#### [What needs to be done]
Only the lines from the one holding "The height and" to the end of the data should be echoed, exactly as they appear, minus the pictures.

Stored items:

※ ※ ※

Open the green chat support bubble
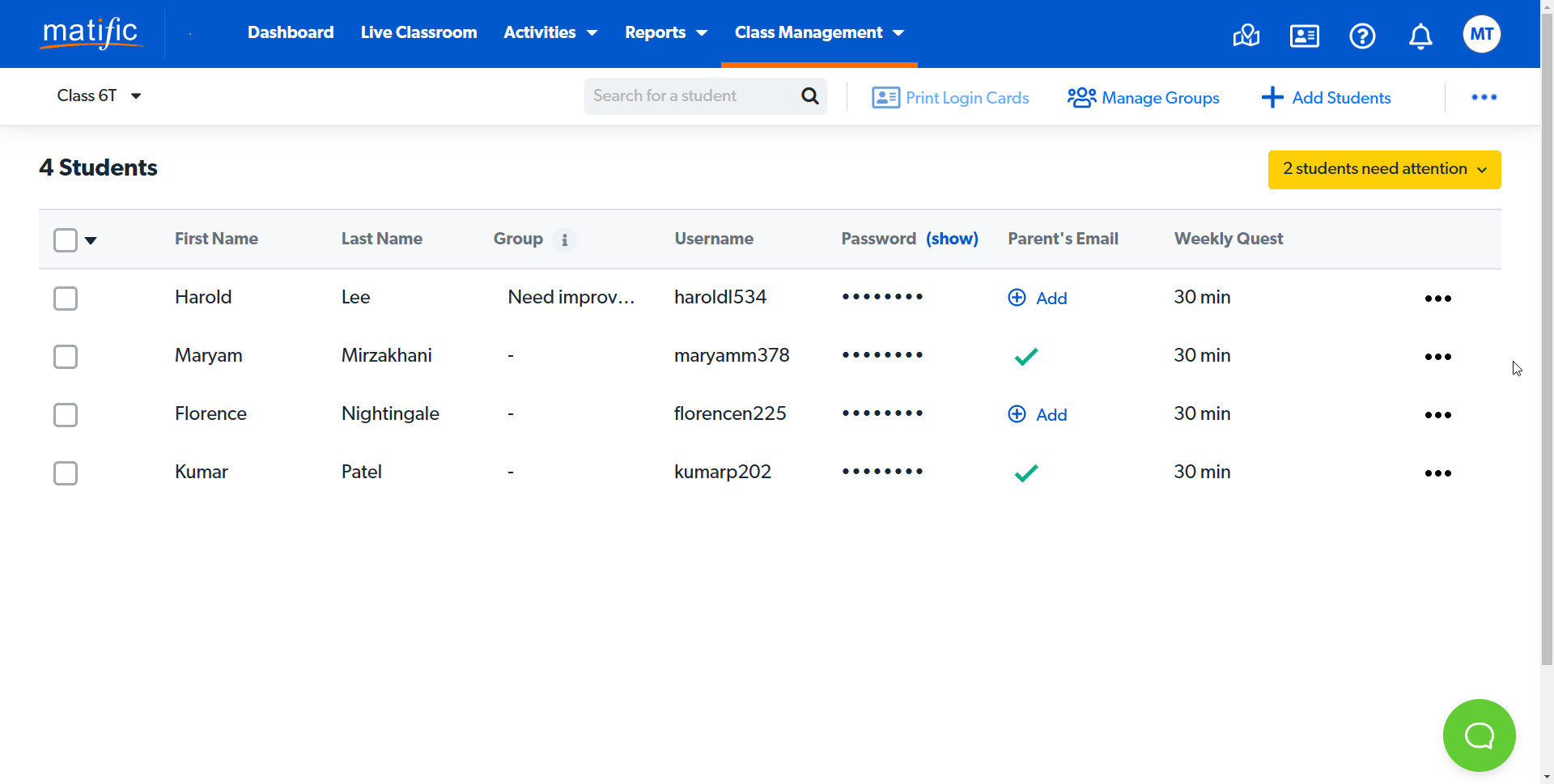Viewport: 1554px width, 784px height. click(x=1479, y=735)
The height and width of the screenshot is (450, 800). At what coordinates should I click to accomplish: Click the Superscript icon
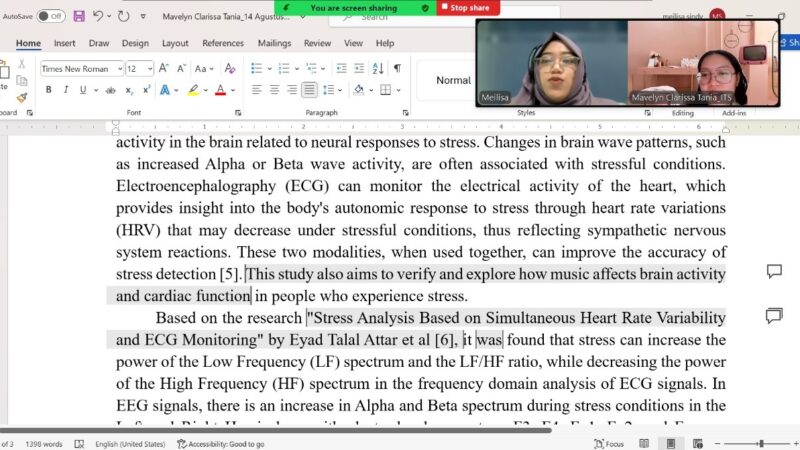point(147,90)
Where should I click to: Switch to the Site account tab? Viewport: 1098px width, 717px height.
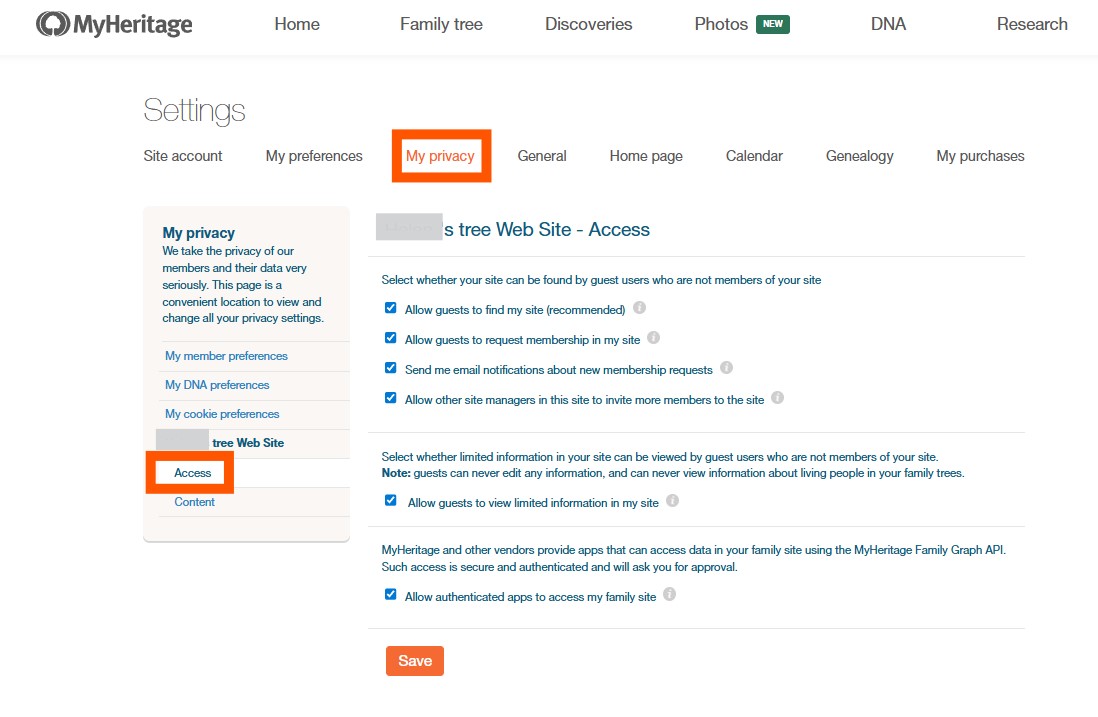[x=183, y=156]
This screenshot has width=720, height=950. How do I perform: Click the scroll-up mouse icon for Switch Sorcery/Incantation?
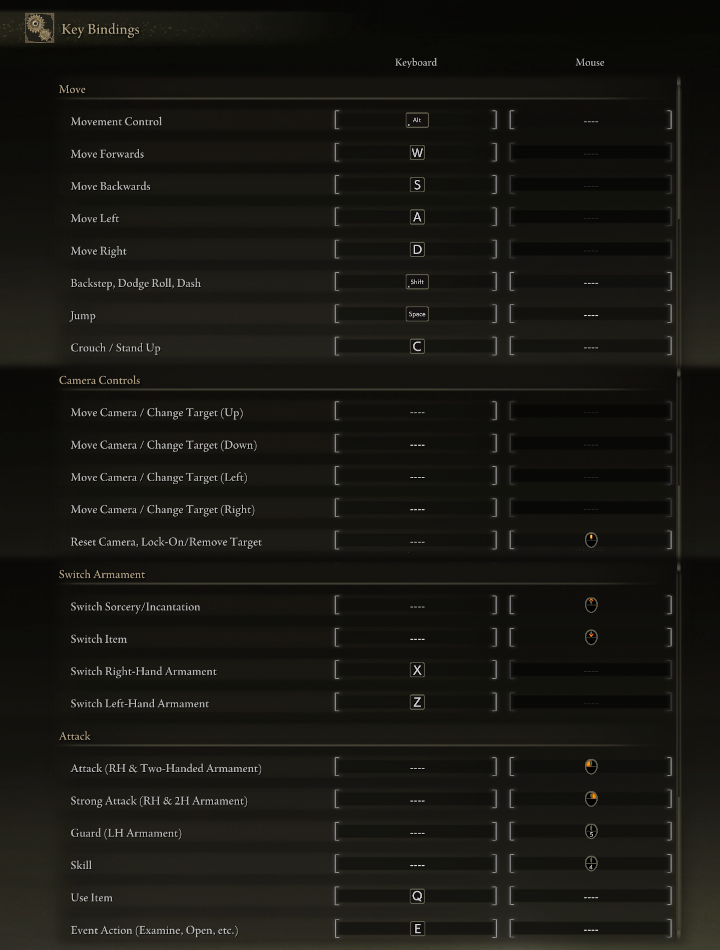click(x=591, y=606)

※ ※ ※

#### [Response area]
The height and width of the screenshot is (450, 800). At what coordinates should I click to accomplish: Click the Superscript icon
point(147,90)
Where should I click to: Switch to the Site account tab? Viewport: 1098px width, 717px height.
[x=183, y=156]
This screenshot has width=720, height=950. How do I perform: Click the scroll-up mouse icon for Switch Sorcery/Incantation?
click(x=591, y=606)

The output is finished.